Written request
Rewrite the records from the line with "What do you see at coordinates (882, 780)" up to and including the line with "center [544, 299].", changing "Choose File" to "Upload File" and leaving everything else untouched.

Stored items from a collection
# # # # #

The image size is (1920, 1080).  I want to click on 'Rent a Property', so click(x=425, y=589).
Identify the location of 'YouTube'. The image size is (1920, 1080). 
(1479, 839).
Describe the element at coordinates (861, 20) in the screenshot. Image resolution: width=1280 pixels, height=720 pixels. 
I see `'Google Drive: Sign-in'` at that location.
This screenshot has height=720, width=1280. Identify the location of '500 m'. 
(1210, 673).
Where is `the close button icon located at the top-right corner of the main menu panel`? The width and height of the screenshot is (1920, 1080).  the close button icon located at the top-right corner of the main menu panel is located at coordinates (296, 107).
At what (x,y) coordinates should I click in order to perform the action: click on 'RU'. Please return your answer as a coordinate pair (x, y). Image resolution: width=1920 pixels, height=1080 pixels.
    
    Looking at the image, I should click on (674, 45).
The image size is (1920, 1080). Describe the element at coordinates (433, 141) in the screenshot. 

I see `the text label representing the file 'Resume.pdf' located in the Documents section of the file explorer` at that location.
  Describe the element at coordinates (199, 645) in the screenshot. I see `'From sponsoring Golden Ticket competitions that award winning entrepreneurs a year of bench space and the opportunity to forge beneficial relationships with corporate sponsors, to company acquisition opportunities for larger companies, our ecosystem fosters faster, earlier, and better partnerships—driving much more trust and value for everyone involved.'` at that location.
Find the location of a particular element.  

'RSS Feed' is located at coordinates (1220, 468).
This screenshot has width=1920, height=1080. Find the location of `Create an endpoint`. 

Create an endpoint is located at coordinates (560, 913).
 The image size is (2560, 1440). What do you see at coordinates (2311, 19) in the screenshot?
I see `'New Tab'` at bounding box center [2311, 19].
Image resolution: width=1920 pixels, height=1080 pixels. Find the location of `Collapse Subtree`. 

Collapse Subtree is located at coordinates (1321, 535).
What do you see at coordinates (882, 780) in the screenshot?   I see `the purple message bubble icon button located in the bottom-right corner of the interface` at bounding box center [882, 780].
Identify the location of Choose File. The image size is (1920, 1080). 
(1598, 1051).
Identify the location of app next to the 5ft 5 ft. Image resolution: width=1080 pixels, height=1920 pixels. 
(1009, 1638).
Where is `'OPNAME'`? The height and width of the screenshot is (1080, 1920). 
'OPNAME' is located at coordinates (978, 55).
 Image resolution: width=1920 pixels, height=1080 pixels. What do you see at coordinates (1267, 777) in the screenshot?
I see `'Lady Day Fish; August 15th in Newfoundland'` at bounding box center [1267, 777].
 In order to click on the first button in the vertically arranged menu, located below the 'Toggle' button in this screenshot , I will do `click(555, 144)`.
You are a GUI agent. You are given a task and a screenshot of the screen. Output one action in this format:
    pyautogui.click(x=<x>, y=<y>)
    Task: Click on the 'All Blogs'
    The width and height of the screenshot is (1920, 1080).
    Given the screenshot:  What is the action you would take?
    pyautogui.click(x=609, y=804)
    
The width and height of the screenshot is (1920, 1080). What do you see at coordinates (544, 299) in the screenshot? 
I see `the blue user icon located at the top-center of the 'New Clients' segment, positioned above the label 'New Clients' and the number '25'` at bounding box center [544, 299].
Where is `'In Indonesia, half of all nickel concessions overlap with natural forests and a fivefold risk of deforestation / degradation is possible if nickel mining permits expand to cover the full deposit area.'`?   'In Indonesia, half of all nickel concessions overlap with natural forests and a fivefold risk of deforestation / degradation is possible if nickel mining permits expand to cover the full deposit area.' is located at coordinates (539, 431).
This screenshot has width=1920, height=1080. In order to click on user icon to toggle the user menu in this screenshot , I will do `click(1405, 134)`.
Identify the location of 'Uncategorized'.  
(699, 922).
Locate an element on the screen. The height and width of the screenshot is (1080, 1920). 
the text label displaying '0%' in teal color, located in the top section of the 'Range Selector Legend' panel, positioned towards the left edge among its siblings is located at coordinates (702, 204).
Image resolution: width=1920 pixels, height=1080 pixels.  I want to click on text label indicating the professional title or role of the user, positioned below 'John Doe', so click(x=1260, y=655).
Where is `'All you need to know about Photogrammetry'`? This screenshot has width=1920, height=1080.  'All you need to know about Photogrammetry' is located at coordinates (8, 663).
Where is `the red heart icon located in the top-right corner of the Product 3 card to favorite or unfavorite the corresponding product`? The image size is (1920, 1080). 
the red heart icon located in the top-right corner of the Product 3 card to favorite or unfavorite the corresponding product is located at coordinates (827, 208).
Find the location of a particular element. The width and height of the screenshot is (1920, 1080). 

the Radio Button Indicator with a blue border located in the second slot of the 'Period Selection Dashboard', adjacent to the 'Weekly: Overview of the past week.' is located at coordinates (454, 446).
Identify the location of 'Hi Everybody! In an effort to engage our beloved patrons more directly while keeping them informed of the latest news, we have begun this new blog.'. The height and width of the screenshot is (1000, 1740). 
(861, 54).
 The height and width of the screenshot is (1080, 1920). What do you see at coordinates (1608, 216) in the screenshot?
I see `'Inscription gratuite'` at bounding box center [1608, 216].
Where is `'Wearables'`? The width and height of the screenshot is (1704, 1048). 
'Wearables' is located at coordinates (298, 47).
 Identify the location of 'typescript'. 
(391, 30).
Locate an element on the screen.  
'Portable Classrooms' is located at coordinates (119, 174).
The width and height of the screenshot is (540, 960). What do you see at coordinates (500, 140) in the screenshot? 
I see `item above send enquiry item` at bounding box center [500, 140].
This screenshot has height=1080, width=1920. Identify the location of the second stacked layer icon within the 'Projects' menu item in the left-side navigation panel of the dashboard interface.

# # # # #

Solution to this exercise
What do you see at coordinates (882, 780) in the screenshot?   I see `the purple message bubble icon button located in the bottom-right corner of the interface` at bounding box center [882, 780].
Identify the location of Upload File. The image size is (1920, 1080). 
(1598, 1051).
Identify the location of app next to the 5ft 5 ft. Image resolution: width=1080 pixels, height=1920 pixels. 
(1009, 1638).
Where is `'OPNAME'`? The height and width of the screenshot is (1080, 1920). 
'OPNAME' is located at coordinates (978, 55).
 Image resolution: width=1920 pixels, height=1080 pixels. What do you see at coordinates (1267, 777) in the screenshot?
I see `'Lady Day Fish; August 15th in Newfoundland'` at bounding box center [1267, 777].
 In order to click on the first button in the vertically arranged menu, located below the 'Toggle' button in this screenshot , I will do `click(555, 144)`.
You are a GUI agent. You are given a task and a screenshot of the screen. Output one action in this format:
    pyautogui.click(x=<x>, y=<y>)
    Task: Click on the 'All Blogs'
    The width and height of the screenshot is (1920, 1080).
    Given the screenshot:  What is the action you would take?
    pyautogui.click(x=609, y=804)
    
The width and height of the screenshot is (1920, 1080). What do you see at coordinates (544, 299) in the screenshot? 
I see `the blue user icon located at the top-center of the 'New Clients' segment, positioned above the label 'New Clients' and the number '25'` at bounding box center [544, 299].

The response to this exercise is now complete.